Caixin
Jan 31, 2018 06:21 PM
ECONOMY

Academic Suggests ‘Revenge List’ as China-U.S. Trade Tensions Rise

Peking University Professor Lu Fung suggested China should identify several major U.S. exports to China that could be targeted with retaliatory tariffs, particularly U.S. products of which China imports great quantities. Photo: VCG
Peking University Professor Lu Fung suggested China should identify several major U.S. exports to China that could be targeted with retaliatory tariffs, particularly U.S. products of which China imports great quantities. Photo: VCG

As trade tensions between Beijing and Washington heighten, China should prepare countermeasures including a “revenge list” and employ global trade rules to protect its interests, a top Chinese academic said.
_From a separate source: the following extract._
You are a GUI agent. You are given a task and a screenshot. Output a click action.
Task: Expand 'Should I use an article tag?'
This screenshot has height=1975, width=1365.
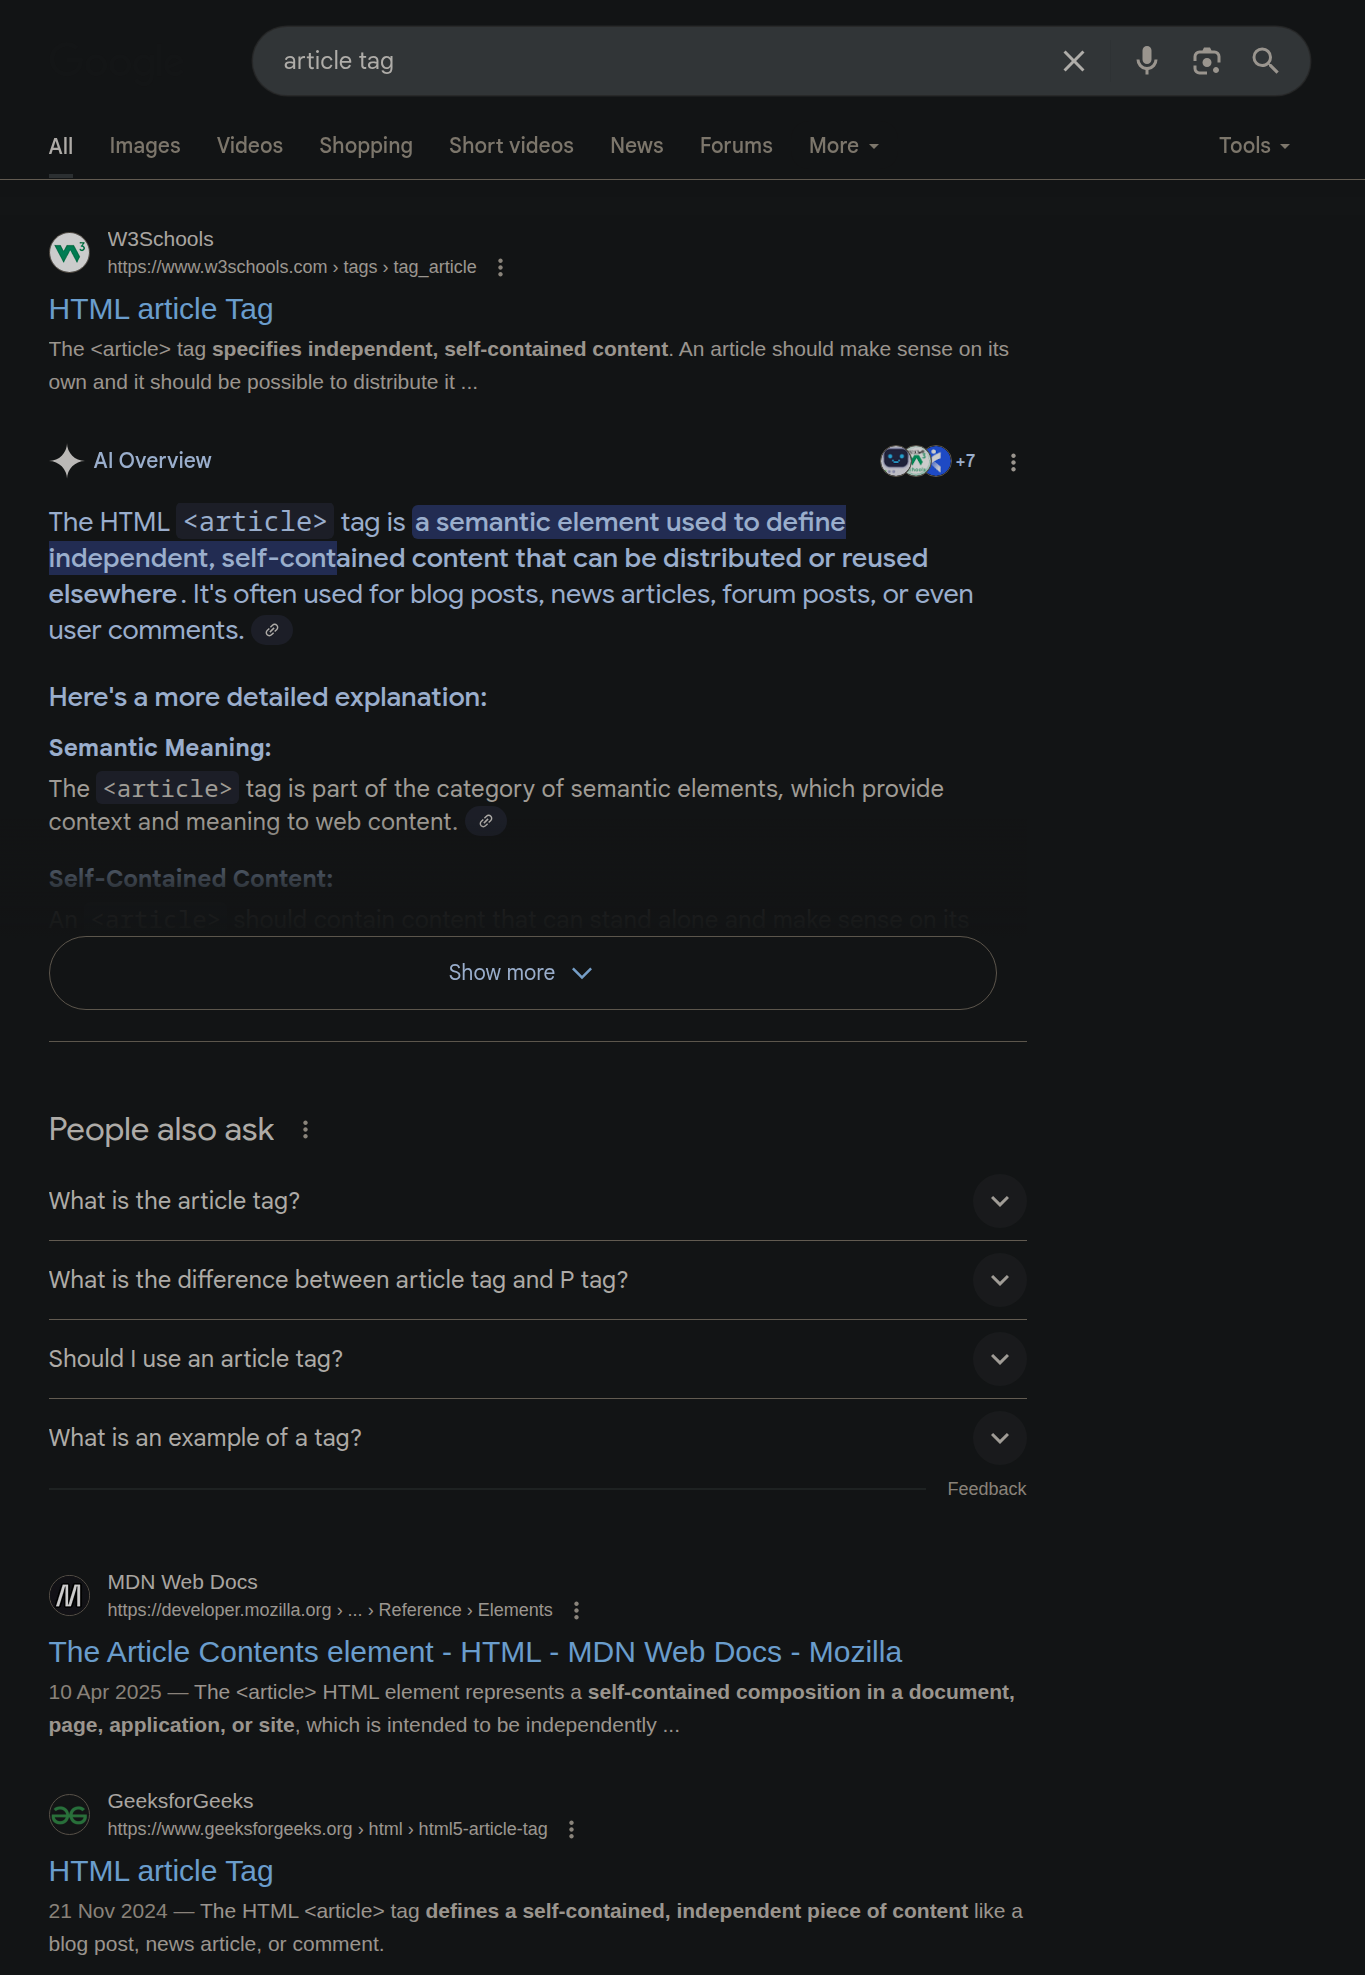(x=538, y=1359)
“U.S. officials turned very hawkish this year and were basically pushing their one-sided perspectives (on trade issues),” Lu Feng, a professor at Peking University, said Monday at a forum in Beijing.

Lu was recounting his visit to the U.S. in January, when he met with officials from several agencies, including the National Security Council and the Department of the Treasury.

Considering the situation, Lu suggested that China look for ways to reduce risks of a trade war, though he also advised it should have countermeasures ready should things deteriorate. Specifically, he mentioned using World Trade Organization rules to protect China’s interests, mobilizing other parties to buck U.S. protectionist actions and creating a “revenge list.”

By “revenge list,” Lu meant that China should identify several major U.S. exports to China that could be targeted with retaliatory tariffs, particularly U.S. products of which China imports great quantities.

At the World Economic Forum in Davos, Switzerland last week, U.S. President Donald Trump said his country will no longer turn a blind eye to unfair economic practices such as massive intellectual property theft, industrial subsidies and state-led economic planning. The statement followed an announcement that his administration had handed down heavy tariffs on imported solar panels and washing machines.

The head of China’s Ministry of Commerce’s Trade Remedy and Investigation Bureau later called the tariffs excessively protectionist.

China’s trade surplus with the U.S. rose to a record $275 billion last year, up from $163 billion in 2016, according to Chinese government data. From 2007 to 2017, the surplus has increased 68.7%.

Lin Yifu, former chief economist of the World Bank, blamed the U.S. trade deficit on its citizens’ immense consumption power. Lin said the U.S.’s less-regulated financial markets, as well as its fiscal and monetary policies have created bubbles in the stock and real estate markets and created excessive buying power, which led the U.S. to buy large amounts of foreign goods.

Lu also suggested that China should press on with domestic reforms to improve the domestic business environment, strengthen intellectual property protection, lower barriers to entry for some industries and deregulate investment controls on foreign capital.

He also warned that both China and the U.S. should avoid politicizing trade tensions.